TAREFA A REALIZAR
Imprima sem nenhuma alteração as linhas dos dados abaixo, da linha que contém "Task: Retweet the 12分 tweet" até a linha que contém "click(741, 65)", inclusive.

Dados de posição de palavras e itens
—————
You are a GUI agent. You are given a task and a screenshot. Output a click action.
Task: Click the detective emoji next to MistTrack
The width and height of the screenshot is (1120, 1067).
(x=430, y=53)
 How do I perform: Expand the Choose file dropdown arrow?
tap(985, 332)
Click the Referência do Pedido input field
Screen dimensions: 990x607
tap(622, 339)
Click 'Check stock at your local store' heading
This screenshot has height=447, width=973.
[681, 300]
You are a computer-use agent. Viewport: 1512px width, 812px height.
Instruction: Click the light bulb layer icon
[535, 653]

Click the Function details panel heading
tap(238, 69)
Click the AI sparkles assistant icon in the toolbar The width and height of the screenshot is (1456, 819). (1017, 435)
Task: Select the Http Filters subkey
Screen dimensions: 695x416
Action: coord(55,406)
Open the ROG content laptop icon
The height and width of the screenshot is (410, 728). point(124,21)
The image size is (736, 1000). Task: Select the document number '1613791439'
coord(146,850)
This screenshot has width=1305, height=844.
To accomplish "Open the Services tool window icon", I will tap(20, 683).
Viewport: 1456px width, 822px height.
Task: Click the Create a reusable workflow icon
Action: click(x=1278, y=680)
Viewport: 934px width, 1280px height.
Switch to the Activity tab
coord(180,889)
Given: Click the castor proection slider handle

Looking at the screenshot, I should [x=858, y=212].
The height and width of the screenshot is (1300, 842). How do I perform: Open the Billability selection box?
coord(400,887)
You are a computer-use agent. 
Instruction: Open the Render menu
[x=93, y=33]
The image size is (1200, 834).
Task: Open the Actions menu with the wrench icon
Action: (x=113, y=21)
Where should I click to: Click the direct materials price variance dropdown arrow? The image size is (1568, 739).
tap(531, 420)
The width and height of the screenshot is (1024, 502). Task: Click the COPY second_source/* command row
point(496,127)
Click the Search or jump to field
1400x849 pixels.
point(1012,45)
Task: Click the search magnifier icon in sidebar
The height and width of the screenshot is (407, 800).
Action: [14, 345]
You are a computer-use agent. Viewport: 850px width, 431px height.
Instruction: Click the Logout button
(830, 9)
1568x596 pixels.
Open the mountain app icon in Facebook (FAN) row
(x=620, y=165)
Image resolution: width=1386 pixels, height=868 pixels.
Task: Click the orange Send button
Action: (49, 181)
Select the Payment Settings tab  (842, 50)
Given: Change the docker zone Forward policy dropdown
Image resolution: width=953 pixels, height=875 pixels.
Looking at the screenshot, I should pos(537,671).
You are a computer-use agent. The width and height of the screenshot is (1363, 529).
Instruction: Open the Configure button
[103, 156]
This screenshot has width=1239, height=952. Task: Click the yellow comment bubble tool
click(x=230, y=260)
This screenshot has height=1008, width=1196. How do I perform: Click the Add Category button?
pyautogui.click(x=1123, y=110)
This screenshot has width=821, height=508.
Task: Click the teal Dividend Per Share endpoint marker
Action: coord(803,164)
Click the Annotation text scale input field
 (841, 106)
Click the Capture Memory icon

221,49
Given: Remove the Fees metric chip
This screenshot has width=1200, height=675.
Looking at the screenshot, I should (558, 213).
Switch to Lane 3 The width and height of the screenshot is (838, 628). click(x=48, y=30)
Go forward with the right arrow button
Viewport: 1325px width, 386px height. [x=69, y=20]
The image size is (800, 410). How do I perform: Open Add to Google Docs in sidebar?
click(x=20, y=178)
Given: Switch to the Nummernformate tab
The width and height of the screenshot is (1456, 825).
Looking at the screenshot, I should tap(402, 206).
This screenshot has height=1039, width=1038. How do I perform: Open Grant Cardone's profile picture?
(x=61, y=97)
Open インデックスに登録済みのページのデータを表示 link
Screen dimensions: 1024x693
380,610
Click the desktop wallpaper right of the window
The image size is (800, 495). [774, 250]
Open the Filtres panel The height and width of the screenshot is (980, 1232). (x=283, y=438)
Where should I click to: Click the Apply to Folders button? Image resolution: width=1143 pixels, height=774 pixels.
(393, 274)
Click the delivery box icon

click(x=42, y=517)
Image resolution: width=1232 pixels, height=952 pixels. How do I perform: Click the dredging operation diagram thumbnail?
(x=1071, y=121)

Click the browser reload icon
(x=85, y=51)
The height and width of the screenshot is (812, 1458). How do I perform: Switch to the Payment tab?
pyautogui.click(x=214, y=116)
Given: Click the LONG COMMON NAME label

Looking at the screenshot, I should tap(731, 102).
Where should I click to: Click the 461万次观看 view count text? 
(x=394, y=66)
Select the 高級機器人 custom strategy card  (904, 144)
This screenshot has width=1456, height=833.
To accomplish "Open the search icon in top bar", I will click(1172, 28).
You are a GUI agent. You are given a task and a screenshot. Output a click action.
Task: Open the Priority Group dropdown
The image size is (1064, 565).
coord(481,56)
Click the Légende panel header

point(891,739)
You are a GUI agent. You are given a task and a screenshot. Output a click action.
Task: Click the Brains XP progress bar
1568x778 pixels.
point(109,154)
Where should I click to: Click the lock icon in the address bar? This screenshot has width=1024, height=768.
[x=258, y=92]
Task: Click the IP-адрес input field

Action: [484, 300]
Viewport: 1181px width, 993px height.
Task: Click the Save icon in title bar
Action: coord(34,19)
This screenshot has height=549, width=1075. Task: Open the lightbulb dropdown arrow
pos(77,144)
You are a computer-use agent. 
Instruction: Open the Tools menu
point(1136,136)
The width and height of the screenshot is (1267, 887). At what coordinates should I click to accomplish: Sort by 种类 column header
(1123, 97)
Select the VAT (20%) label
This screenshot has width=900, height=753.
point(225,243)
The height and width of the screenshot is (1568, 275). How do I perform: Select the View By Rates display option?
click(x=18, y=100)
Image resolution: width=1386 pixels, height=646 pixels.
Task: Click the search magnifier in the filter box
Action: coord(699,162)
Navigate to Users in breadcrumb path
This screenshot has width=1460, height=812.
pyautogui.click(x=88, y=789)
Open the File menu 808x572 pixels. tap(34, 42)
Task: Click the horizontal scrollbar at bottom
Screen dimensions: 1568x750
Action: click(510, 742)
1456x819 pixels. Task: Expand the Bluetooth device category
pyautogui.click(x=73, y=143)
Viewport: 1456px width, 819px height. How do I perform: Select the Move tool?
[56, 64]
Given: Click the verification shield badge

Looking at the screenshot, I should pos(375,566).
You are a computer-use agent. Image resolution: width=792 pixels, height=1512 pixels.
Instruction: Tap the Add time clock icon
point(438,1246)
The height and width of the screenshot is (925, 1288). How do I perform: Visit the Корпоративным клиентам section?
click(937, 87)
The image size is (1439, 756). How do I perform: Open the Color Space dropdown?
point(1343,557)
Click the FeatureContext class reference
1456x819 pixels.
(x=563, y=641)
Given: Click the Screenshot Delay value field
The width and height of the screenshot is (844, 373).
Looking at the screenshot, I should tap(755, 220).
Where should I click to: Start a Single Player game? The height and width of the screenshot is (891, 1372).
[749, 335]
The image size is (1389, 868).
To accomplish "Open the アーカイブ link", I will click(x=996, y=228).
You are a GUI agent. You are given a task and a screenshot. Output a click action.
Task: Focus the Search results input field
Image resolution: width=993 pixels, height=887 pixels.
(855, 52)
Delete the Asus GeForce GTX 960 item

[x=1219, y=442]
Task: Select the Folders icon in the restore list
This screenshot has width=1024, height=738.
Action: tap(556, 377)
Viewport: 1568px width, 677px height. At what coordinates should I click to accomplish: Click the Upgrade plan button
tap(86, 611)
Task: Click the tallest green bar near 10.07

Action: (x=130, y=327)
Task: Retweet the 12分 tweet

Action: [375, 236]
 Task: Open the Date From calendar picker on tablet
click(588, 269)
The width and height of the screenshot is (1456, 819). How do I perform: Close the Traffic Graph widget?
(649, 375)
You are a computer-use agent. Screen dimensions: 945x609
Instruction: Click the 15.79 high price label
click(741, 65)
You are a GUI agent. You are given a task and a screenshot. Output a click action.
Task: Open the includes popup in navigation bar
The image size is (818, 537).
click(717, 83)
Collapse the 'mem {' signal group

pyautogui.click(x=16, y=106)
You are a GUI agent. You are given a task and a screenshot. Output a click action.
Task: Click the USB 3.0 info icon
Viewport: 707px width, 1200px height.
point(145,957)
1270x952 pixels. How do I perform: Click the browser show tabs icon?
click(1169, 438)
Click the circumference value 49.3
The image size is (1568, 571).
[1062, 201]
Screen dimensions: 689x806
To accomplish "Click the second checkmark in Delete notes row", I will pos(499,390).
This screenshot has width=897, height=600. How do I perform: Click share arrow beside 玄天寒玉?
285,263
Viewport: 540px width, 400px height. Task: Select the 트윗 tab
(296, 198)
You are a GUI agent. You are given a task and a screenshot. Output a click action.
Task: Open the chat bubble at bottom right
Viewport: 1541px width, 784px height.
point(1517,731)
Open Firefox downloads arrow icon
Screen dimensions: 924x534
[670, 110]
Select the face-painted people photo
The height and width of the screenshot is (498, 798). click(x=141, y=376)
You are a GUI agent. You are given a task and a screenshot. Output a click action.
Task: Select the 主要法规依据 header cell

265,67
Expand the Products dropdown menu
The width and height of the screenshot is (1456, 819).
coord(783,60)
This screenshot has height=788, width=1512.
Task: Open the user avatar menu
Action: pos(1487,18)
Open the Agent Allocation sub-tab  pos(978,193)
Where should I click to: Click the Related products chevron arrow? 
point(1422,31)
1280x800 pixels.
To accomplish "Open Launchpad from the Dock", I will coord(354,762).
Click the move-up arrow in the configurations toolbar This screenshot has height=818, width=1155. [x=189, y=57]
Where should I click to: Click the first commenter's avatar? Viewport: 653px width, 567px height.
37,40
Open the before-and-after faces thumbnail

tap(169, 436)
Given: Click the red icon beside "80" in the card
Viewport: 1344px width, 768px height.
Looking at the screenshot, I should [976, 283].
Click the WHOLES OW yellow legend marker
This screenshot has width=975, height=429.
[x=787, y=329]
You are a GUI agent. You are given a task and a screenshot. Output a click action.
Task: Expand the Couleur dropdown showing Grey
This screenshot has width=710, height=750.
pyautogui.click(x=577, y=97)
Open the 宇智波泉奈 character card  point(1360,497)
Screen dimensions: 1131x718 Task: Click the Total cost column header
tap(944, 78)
—————
RESPOSTA À TAREFA
Task: Retweet the 12分 tweet

Action: [375, 236]
 Task: Open the Date From calendar picker on tablet
click(588, 269)
The width and height of the screenshot is (1456, 819). How do I perform: Close the Traffic Graph widget?
(649, 375)
You are a computer-use agent. Screen dimensions: 945x609
Instruction: Click the 15.79 high price label
click(741, 65)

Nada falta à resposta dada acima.